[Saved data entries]

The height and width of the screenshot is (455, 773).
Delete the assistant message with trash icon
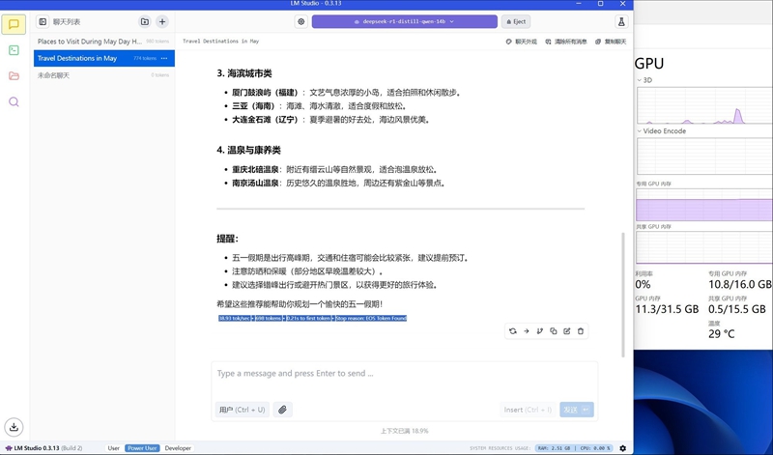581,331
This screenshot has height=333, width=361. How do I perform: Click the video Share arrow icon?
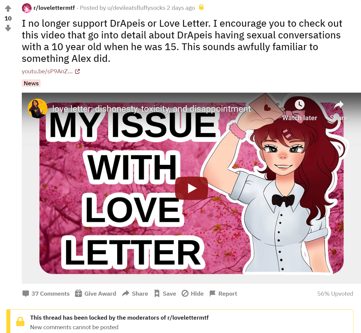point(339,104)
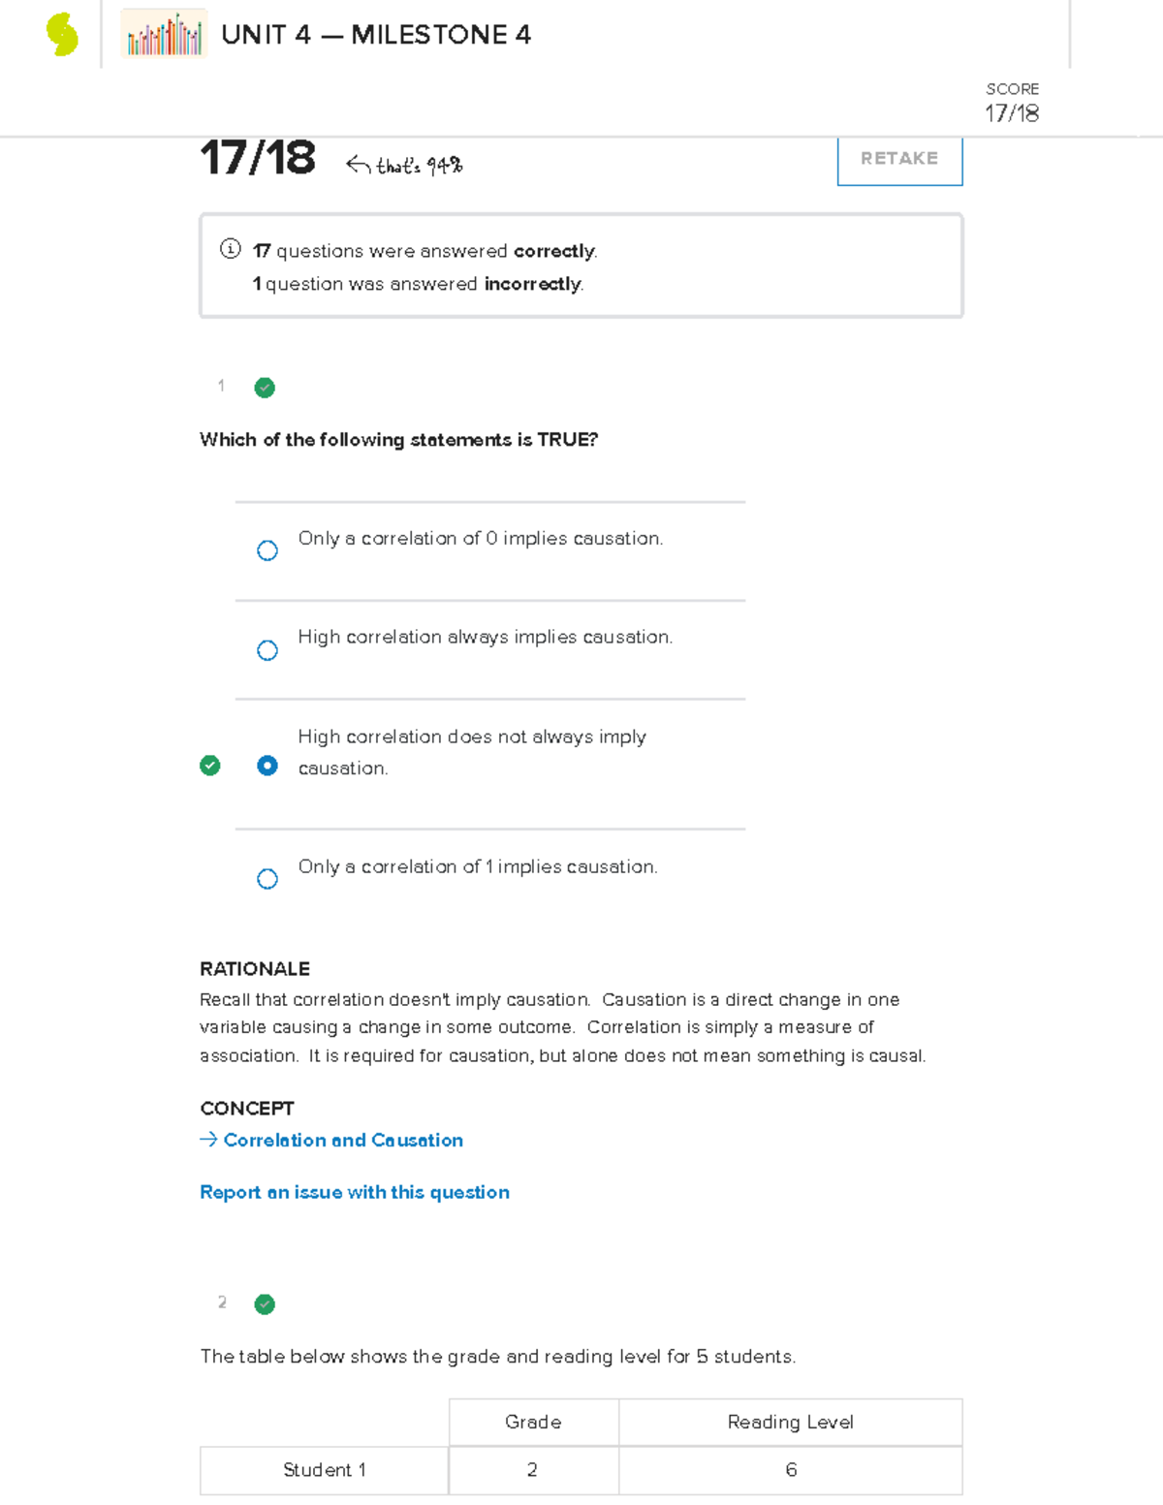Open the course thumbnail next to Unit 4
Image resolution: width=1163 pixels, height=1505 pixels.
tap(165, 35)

● Exercise goal:
A word-for-word repeat of the lines from the line with "This screenshot has" to the last line of the data, both ends included and pictures left out, is all that should appear.

● Reply:
This screenshot has height=333, width=361. How do I perform: Click the video Share arrow icon?
point(339,104)
Open the course thumbnail next to Unit 4
Image resolution: width=1163 pixels, height=1505 pixels.
tap(165, 35)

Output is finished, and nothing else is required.